In article <3DC8CDDD.7050103 at mindspring.com>,
	Andrew Dalke wrote:
> It didn't happen.  Writing those translators are hard because each
> of the languages has different object models, which must be implemented
> nearly perfectly.  Guile is a full-fledge language built on years of

There's also the problem of motivation: who's going to write those
translators?  

    Tcl and Python programmers?  They have nicely usable
    implementations already.  Translation to Guile would buy them
    nothing, except for having to rewrite every single C extension.

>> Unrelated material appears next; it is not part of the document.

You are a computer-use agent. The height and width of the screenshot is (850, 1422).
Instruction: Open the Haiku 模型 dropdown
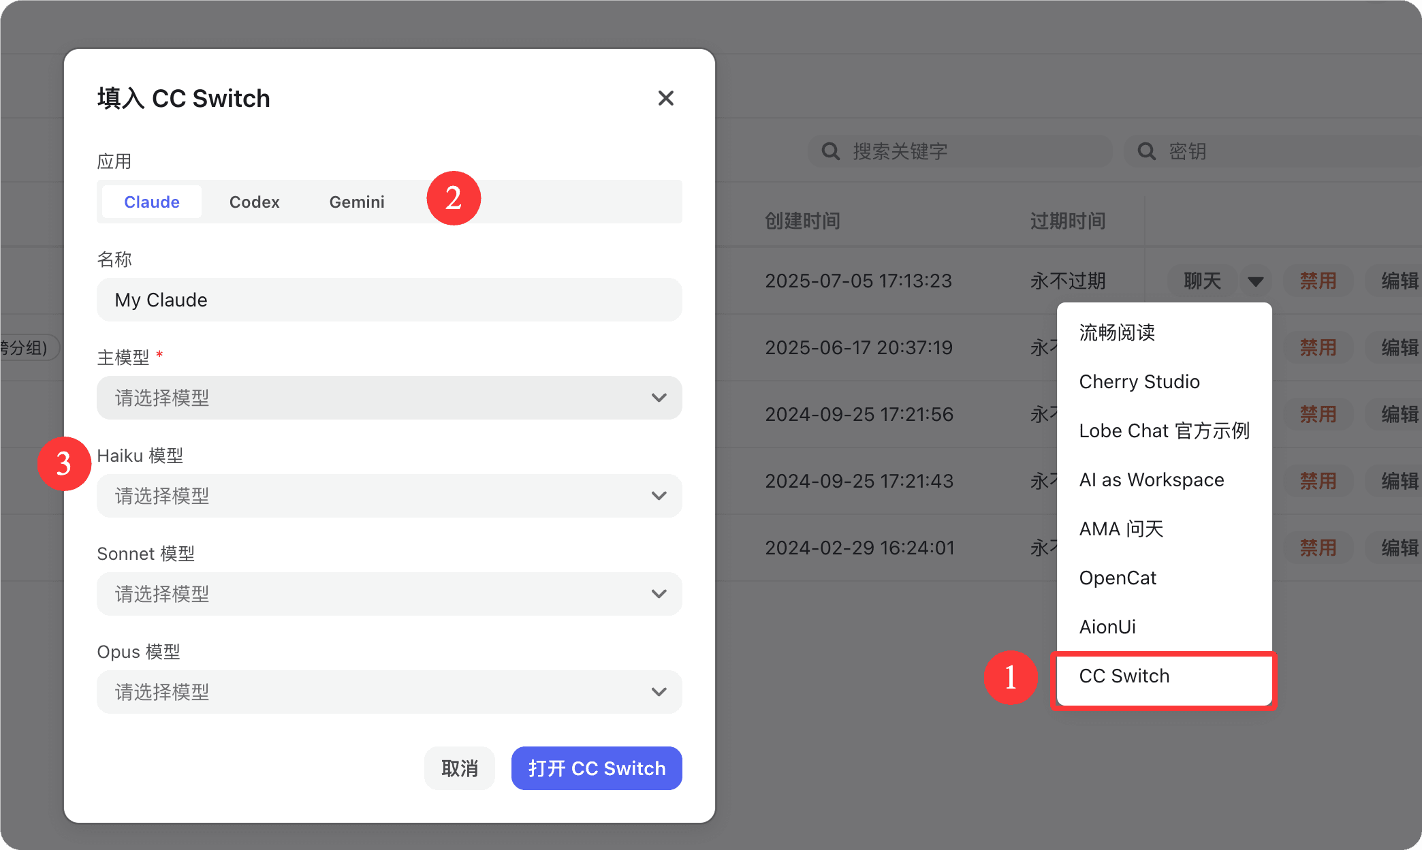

    Guile programmers?  If they're Guile programmers, they must like 
    programming in Scheme.  Why would they work on translators for languages
    they'll never use?

A Guile programmer might write a Python translator out of pure
bloody-minded evangelism, of course, but it would require supernatural
determination to continue *maintaining* it for the long-term, and
there would still be the risk that the outside community would look at
the translator and ignore it, saying (it's too slow | it doesn't run
extension X that I really need | Guile doesn't run on my platform).
Similar arguments can applied to translators to Parrot, of course.

--amk                                                             (www.amk.ca)
ABBESS: In food, in sport, and life-preserving rest 
 To be disturbed would mad man or beast.